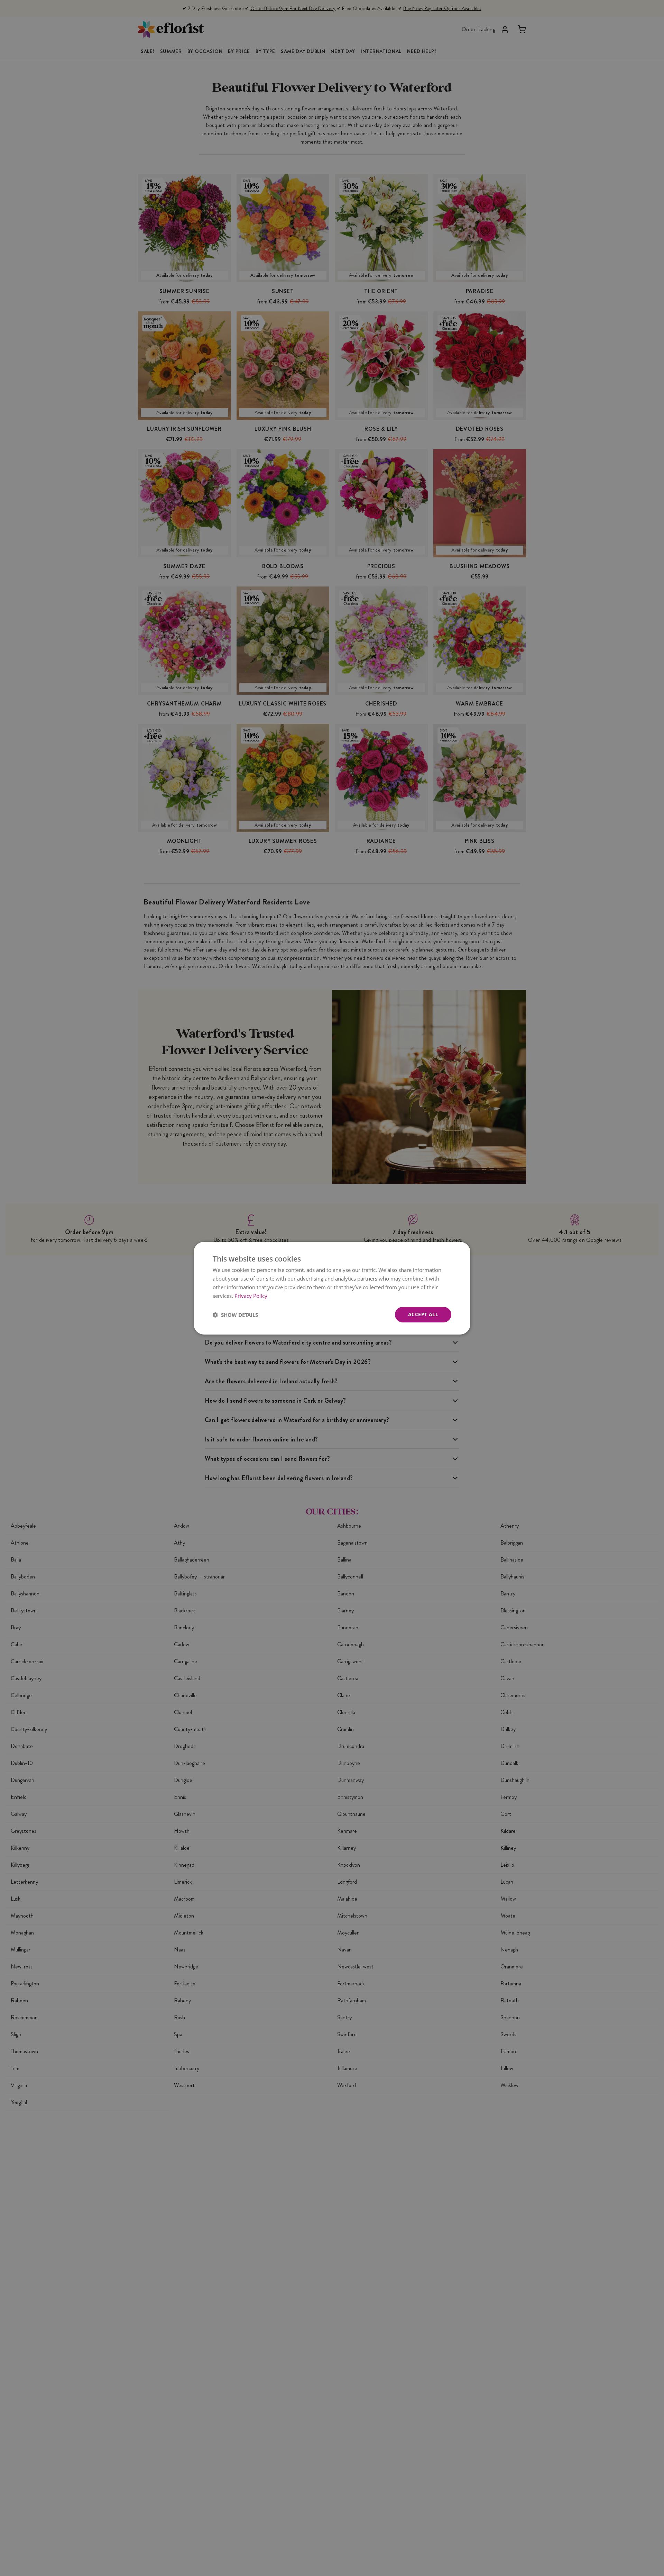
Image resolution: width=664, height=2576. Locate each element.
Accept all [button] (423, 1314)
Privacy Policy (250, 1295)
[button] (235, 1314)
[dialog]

WORK TO BE COMPLETED: Return the line that contains "Accept all [button] (423, 1314)", along with every line after it in the data above, exactly and with nothing else.

RESPONSE:
Accept all [button] (423, 1314)
Privacy Policy (250, 1295)
[button] (235, 1314)
[dialog]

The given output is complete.